EXERCISE DESCRIPTION:
Reproduce the records below word for word, starting at the line that contains "You are a computer-use" and continuing through the end of the records, with both ends included. Omit the pictures from your answer.

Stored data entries
————

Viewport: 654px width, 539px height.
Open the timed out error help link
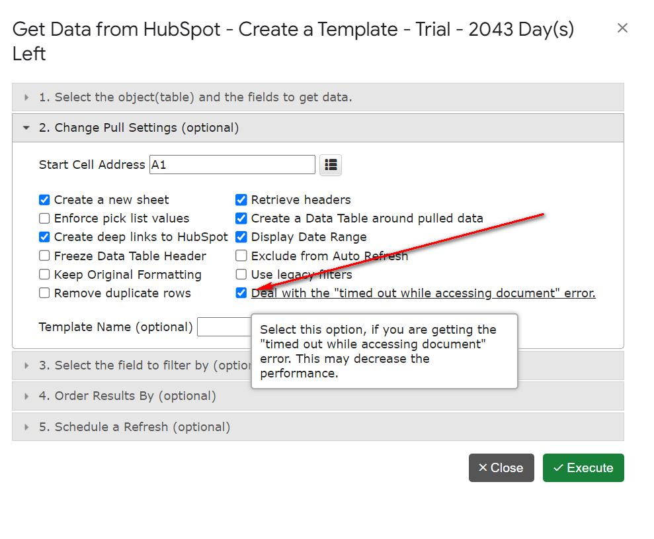tap(423, 293)
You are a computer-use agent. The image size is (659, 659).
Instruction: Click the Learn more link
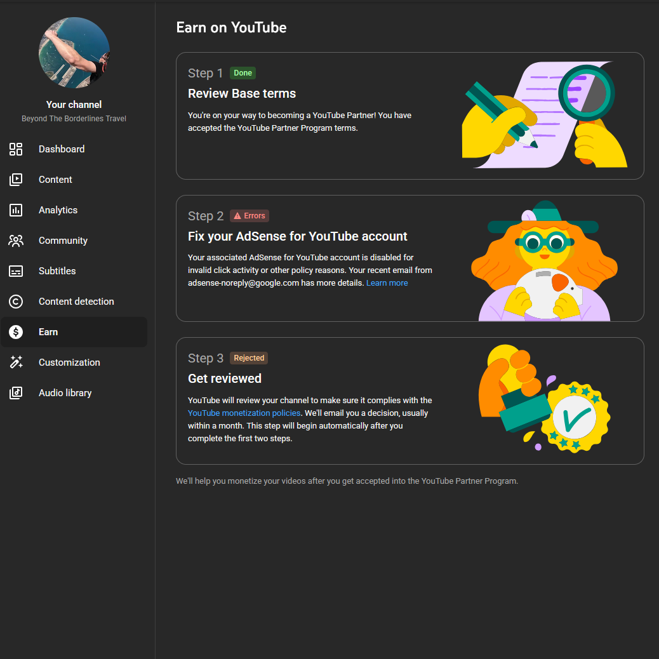pyautogui.click(x=387, y=283)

————

RESPONSE:
You are a computer-use agent. The image size is (659, 659).
Instruction: Click the Learn more link
pyautogui.click(x=387, y=283)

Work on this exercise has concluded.